_Problem to solve:_
Taking the line that contains "Click the KEY PLAN heading" as the first and the final line of the records as the last, write out every line between them exactly, ends included, and nothing else.

_Source records:_

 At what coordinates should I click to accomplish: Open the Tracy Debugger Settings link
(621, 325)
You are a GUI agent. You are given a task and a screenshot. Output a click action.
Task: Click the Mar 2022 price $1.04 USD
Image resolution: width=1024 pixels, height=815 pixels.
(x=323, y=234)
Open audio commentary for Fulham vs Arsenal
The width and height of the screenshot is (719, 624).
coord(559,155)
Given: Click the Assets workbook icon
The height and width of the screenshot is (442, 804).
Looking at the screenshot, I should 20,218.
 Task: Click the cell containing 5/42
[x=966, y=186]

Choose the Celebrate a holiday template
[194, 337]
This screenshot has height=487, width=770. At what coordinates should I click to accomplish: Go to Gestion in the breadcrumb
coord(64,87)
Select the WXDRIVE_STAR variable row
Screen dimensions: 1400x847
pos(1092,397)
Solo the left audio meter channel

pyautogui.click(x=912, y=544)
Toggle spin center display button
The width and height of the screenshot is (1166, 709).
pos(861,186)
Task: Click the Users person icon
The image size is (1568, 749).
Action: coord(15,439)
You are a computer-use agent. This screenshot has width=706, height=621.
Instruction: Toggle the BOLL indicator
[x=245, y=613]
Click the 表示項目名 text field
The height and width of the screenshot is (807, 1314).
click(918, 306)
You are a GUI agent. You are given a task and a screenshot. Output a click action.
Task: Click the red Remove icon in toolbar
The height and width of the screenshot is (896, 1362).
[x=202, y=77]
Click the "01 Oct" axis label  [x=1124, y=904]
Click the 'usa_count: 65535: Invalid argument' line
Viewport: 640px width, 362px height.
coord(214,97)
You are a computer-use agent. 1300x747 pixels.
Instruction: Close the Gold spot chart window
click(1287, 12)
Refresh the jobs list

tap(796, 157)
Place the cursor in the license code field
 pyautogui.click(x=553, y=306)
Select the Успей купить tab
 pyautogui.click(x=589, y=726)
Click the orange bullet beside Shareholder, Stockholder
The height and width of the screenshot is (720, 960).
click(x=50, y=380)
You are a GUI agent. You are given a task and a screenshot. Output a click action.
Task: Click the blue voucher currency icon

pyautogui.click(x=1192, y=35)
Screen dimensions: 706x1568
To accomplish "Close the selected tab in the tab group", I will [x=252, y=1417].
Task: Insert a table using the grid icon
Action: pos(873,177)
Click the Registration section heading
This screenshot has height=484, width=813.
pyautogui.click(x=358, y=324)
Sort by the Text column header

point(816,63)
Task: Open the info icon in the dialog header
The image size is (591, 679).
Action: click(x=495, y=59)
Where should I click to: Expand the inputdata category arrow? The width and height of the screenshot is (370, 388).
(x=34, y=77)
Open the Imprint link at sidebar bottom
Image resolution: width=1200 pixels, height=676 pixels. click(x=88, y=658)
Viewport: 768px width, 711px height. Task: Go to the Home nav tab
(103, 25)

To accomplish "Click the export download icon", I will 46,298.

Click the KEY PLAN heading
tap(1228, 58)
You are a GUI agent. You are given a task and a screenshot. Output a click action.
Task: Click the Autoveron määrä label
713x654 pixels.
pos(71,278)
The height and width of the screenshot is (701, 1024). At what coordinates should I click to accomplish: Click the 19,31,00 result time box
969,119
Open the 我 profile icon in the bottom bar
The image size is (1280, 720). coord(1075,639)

_Response to the task:_
Click the KEY PLAN heading
tap(1228, 58)
You are a GUI agent. You are given a task and a screenshot. Output a click action.
Task: Click the Autoveron määrä label
713x654 pixels.
pos(71,278)
The height and width of the screenshot is (701, 1024). At what coordinates should I click to accomplish: Click the 19,31,00 result time box
969,119
Open the 我 profile icon in the bottom bar
The image size is (1280, 720). coord(1075,639)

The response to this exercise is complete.